Work to complete >>
Filter the records below for the word "agent". Copy each line that holds it.

Dataset records >>
○ ○ ○ ○ ○ ○ ○

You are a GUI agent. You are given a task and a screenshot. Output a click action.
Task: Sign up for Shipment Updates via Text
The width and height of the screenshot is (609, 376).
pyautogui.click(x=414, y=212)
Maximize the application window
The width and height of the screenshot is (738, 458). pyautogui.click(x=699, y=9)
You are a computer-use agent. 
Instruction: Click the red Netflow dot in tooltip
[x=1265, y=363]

○ ○ ○ ○ ○ ○ ○

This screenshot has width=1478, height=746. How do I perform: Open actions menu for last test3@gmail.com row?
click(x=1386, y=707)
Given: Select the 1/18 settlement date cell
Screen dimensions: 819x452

○ ○ ○ ○ ○ ○ ○

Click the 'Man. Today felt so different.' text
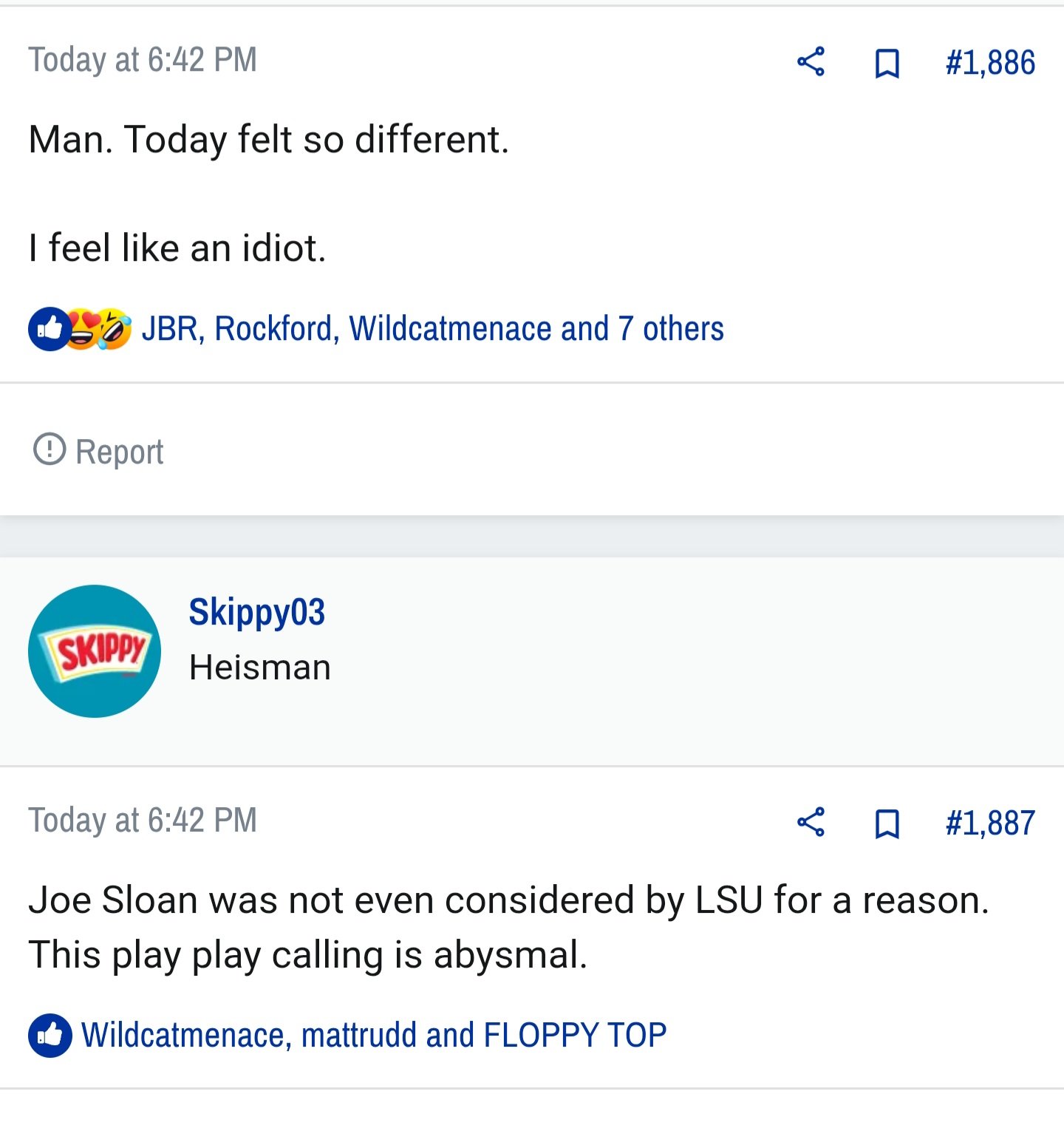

○ ○ ○ ○ ○ ○ ○

Task output >>
You are a GUI agent. You are given a task and a screenshot. Output a click action.
You are a computer-use agent. 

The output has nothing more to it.